A resilient Miami Art Week forges forward
By Elisa Turner
On view are ongoing and new exhibits overseen by Katharine Hinds, with works by Magdalena Abakanowicz, Doug Aitken, Olafur Eliasson, Kota Ezawa, Ernesto Neto, Mary Obering, Nancy Rubins, George Segal, Carrie Mae Weems, and Yukinori Yanagi. In one particularly compelling passage, Ibrahim Mahama and Jennifer Steinkamp – two artists not typically considered together – are paired here in a meditative experience. Recalling a threatened environment and the inequities of global trade, one side of Mahama’s monumental stacked sculpture Non-orientable Nkansa (2017) is installed opposite Blind Eye 3 (2019), Steinkamp’s roughly three-minute animated video installation.

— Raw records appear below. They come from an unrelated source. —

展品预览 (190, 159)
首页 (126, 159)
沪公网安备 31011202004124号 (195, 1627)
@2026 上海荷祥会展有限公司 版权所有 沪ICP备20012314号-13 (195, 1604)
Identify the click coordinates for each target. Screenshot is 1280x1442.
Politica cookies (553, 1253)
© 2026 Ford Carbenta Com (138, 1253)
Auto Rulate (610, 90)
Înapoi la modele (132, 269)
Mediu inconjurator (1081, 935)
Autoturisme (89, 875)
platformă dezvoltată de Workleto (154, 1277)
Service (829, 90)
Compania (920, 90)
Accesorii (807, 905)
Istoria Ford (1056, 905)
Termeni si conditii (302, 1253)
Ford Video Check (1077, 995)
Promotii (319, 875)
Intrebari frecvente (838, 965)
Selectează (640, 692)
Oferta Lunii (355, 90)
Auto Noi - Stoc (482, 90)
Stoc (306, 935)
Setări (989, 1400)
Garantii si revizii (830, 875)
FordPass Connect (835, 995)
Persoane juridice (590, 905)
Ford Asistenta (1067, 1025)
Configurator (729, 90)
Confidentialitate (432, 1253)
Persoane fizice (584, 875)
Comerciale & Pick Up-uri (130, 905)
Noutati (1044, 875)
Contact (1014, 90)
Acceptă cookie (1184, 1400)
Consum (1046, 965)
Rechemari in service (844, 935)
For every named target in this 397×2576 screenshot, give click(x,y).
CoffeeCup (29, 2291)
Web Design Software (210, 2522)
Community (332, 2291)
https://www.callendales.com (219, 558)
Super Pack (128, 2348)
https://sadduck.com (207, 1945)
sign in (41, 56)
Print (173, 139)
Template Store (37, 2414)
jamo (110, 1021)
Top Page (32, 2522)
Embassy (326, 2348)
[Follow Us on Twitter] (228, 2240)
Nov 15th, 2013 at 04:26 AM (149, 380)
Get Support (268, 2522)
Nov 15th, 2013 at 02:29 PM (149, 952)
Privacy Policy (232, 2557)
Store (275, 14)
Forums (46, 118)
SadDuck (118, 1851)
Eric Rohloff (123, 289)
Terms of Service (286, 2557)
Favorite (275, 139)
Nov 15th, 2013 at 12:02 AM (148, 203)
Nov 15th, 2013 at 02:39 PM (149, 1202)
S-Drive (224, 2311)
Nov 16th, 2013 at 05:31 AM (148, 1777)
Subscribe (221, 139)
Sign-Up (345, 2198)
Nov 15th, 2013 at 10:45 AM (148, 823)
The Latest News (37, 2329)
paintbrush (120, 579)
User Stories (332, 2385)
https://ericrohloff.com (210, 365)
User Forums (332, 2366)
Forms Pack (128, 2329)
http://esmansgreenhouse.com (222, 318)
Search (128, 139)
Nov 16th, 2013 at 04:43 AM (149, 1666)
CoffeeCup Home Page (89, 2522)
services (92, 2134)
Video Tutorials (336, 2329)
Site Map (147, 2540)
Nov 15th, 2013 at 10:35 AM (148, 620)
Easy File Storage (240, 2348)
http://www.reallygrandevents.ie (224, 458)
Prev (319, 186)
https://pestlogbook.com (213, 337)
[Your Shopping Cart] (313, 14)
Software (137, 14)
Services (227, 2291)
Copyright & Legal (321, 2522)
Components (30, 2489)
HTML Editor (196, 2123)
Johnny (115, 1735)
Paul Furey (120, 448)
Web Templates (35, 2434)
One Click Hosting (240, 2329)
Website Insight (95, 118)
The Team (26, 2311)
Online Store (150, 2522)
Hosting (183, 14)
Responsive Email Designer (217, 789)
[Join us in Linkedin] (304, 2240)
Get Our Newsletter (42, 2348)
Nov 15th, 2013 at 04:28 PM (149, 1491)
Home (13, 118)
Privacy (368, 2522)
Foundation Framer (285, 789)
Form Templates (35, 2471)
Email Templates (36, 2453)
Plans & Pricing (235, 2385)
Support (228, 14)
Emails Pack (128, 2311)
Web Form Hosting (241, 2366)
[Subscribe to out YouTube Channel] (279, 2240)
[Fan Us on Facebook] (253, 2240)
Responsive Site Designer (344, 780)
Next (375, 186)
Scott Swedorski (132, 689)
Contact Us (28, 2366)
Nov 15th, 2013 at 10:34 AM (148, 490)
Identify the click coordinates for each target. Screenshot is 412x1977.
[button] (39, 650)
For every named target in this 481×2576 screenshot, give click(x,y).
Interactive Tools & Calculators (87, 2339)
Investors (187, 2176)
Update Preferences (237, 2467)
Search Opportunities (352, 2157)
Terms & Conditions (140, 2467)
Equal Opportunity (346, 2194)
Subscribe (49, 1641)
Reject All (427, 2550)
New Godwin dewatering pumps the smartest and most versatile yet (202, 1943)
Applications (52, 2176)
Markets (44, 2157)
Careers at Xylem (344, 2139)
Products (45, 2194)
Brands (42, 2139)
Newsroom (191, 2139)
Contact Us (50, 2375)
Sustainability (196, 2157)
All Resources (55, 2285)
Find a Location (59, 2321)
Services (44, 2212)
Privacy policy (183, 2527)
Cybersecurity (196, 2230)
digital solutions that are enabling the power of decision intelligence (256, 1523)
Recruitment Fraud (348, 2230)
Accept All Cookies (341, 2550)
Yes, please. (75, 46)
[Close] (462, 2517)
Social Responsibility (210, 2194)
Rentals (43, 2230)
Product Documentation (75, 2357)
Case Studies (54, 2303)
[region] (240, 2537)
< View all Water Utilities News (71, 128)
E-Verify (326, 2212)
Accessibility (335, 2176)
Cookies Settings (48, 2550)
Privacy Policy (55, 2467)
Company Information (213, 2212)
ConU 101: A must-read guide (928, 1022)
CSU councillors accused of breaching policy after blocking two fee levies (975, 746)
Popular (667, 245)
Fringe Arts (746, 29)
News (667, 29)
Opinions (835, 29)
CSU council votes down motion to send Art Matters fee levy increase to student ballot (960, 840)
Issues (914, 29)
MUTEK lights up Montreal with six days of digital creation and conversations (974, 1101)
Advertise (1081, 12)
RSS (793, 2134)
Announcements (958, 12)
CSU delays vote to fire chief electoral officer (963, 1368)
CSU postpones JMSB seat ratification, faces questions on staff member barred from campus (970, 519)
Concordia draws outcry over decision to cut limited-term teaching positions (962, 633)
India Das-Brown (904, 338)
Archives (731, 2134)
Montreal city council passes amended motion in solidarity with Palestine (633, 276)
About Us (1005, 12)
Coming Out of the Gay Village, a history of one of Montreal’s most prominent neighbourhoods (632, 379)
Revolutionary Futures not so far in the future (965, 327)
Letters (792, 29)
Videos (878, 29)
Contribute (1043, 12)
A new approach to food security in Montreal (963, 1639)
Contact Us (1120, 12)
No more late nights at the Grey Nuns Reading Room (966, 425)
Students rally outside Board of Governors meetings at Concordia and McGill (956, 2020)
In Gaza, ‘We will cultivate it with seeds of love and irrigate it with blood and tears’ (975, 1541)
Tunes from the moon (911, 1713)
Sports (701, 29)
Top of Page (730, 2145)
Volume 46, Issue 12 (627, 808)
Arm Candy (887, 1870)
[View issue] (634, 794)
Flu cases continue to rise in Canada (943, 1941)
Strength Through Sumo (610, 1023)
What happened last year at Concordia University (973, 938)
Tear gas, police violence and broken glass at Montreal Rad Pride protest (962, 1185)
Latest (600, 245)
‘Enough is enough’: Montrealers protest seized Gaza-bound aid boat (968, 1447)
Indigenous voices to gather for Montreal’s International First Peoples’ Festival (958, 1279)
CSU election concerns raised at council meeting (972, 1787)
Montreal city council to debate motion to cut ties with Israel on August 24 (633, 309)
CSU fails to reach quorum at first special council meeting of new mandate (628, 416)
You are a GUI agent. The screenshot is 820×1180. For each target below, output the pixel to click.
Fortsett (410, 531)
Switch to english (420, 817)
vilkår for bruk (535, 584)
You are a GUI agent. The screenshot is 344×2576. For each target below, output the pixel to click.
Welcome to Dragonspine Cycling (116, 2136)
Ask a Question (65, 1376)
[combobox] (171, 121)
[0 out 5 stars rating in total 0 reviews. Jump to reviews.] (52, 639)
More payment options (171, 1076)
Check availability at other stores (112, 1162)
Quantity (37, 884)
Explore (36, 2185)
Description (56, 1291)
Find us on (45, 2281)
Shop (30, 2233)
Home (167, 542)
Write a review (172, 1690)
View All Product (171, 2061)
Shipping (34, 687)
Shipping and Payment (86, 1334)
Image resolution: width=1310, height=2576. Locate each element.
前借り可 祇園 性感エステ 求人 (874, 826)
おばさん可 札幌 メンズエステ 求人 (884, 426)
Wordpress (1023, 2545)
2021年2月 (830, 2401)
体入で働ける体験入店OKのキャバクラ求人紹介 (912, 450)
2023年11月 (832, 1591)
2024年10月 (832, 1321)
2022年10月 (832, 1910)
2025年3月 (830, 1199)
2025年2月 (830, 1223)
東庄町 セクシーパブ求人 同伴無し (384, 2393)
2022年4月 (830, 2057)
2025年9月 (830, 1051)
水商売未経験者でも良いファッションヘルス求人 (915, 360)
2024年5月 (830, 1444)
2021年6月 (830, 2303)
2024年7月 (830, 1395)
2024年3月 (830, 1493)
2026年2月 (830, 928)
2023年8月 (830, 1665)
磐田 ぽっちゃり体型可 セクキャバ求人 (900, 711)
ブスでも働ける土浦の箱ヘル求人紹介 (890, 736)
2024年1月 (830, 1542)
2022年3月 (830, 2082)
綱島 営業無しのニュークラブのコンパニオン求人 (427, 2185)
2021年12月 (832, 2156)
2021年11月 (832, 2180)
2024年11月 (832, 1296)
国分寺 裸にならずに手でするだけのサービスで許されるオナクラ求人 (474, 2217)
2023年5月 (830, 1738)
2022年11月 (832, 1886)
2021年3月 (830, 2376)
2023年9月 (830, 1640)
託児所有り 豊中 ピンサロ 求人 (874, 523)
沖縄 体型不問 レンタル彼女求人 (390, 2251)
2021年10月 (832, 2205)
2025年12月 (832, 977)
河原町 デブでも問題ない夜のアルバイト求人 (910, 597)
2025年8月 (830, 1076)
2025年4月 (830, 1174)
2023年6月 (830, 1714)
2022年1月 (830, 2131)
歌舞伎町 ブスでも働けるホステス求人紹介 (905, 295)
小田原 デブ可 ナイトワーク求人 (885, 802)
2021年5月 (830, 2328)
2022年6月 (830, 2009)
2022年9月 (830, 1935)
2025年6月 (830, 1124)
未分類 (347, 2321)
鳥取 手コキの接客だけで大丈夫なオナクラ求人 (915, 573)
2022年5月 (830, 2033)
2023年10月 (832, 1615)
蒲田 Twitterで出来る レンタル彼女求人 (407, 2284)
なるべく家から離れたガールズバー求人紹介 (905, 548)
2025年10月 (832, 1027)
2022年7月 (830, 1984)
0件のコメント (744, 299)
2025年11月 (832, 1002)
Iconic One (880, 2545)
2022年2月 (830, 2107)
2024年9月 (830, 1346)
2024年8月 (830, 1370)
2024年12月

Mahama worked with migrant workers from his native Ghana to create a towering wall made of 2,000 shoemaker boxes, originally used for containing tools for polishing and repairing shoes. This rough-hewn massing creates a sculptural tapestry composed of hundreds of dark, empty spaces, likely signifying wasted economic potential while possessing a resilient, vernacular beauty. Blind Eye 3, on the other hand, captures the ebb and flow of seasons with a stand of birches swaying slightly almost as if breathing, leaves growing greener in spring and summer, turning gold in the fall, and falling away in winter. Today, it reads as an elegy for a squandered natural world.